> Aim of the task:
Copy all lines in the material holding the string "computer".

> Data to use:
● ● ● ● ●

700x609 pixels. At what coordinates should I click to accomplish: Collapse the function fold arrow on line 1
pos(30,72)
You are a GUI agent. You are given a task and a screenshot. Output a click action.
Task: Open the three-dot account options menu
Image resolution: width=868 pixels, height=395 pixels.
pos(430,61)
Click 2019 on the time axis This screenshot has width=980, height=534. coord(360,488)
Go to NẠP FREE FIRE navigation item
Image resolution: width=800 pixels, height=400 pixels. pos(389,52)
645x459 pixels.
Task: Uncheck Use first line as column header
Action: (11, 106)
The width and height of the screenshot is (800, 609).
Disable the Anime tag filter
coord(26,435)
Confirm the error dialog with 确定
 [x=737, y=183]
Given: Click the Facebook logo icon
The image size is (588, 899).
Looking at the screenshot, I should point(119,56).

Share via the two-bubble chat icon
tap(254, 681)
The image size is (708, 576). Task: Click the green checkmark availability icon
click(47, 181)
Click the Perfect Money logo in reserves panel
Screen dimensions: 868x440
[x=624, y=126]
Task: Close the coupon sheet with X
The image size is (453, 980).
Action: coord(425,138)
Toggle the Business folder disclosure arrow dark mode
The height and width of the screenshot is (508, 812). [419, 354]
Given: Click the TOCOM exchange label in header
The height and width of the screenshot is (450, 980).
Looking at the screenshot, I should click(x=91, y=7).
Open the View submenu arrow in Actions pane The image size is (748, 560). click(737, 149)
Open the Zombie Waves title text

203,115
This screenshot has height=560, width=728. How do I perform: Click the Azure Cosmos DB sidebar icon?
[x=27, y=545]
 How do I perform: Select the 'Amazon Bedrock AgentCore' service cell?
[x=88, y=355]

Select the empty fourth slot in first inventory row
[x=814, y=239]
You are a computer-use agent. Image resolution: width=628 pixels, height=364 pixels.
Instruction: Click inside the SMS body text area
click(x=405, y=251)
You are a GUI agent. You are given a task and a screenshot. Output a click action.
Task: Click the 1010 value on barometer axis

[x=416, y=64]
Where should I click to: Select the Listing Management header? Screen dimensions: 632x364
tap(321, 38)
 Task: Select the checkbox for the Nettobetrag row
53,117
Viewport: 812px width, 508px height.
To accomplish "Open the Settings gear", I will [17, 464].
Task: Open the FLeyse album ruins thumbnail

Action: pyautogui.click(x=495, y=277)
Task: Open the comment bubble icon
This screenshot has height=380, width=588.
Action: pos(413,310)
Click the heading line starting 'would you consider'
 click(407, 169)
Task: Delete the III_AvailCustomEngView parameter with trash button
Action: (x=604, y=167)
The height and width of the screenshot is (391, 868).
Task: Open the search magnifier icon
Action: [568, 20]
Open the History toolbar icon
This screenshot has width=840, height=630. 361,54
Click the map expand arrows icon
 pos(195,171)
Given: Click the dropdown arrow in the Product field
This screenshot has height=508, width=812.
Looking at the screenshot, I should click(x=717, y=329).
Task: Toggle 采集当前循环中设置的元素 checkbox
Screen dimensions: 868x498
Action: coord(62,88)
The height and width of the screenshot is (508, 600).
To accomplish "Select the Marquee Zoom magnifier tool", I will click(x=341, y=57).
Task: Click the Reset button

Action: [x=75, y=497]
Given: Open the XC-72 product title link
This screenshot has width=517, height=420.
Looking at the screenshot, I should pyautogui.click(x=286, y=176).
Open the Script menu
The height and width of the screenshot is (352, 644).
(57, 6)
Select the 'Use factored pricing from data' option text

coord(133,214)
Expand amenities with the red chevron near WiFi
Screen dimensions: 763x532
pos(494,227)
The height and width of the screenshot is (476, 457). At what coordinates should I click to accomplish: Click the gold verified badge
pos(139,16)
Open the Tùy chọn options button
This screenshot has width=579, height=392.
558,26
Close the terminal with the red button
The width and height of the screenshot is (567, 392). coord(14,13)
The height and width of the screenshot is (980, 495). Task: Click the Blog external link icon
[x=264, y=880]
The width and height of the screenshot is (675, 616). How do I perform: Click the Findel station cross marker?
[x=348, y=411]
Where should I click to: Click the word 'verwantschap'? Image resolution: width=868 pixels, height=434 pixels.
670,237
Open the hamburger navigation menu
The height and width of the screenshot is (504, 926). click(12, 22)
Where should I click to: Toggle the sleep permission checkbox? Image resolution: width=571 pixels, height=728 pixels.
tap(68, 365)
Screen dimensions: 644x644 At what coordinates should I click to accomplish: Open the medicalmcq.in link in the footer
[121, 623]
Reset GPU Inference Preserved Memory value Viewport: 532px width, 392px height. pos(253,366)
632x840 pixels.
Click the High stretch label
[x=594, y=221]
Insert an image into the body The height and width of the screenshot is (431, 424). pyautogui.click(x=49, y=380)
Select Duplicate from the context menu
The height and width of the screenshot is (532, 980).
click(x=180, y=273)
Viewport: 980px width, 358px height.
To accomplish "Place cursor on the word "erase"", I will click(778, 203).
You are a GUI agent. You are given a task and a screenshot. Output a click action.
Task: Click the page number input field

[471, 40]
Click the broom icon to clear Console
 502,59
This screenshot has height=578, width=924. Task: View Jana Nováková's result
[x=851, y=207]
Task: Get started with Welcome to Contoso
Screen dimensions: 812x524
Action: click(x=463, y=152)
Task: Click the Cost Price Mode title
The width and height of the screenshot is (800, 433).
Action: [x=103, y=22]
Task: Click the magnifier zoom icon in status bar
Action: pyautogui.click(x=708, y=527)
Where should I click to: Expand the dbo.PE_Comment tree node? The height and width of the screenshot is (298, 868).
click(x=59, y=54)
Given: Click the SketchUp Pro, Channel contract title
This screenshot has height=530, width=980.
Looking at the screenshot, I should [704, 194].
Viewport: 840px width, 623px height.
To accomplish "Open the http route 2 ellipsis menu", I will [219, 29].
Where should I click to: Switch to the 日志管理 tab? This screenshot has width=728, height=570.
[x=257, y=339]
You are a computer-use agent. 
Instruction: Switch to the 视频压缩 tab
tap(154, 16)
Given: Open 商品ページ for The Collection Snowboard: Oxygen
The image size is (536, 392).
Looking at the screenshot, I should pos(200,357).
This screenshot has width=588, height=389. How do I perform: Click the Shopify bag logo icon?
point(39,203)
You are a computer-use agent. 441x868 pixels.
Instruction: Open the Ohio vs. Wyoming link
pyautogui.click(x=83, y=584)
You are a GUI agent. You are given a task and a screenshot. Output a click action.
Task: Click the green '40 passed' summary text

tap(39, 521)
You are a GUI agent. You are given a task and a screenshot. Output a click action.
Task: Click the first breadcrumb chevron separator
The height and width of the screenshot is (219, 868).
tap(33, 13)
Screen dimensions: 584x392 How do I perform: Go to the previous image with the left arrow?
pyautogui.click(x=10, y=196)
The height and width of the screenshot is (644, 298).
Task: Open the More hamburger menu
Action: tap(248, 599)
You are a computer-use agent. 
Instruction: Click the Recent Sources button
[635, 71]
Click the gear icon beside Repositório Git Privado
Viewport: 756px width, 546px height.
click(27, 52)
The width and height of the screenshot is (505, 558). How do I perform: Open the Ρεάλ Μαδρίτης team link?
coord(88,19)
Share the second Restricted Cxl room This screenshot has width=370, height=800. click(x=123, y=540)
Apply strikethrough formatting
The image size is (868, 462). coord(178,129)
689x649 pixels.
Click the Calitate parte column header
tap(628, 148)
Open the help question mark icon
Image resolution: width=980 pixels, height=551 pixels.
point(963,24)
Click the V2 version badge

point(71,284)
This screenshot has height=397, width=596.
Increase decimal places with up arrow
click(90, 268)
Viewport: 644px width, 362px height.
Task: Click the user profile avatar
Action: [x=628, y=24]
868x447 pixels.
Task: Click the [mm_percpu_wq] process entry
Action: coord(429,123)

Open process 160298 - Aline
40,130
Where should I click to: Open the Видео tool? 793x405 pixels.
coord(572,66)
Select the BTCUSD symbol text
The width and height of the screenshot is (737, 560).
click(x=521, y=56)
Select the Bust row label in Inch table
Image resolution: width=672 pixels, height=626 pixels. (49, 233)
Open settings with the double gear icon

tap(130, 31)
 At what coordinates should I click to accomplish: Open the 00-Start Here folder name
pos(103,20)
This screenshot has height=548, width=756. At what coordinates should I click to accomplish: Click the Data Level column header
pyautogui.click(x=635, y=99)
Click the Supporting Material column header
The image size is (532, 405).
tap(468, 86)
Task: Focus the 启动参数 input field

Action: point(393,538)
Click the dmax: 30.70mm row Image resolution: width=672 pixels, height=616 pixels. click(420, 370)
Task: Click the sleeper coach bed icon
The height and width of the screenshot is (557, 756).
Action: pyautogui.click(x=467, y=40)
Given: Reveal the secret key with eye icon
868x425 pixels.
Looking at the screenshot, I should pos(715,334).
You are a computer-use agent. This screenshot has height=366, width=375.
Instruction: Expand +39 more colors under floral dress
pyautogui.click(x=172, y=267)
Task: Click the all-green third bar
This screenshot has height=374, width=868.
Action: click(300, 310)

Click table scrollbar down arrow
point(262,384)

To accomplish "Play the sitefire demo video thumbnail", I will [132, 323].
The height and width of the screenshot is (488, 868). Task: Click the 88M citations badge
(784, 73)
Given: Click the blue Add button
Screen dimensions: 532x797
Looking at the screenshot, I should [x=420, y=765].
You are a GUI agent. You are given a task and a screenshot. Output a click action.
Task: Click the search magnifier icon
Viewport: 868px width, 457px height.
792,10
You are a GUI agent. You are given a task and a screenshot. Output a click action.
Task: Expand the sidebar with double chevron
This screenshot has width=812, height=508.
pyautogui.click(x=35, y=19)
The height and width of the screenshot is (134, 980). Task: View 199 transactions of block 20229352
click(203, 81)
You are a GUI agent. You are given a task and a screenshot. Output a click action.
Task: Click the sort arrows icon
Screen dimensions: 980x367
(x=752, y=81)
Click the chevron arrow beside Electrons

● ● ● ● ●

> Solution to this exercise:
You are a computer-use agent. Image resolution: width=628 pixels, height=364 pixels.
You are a computer-use agent. 
You are a computer-use agent. 441x868 pixels.
You are a computer-use agent. 
You are a computer-use agent. This screenshot has height=366, width=375.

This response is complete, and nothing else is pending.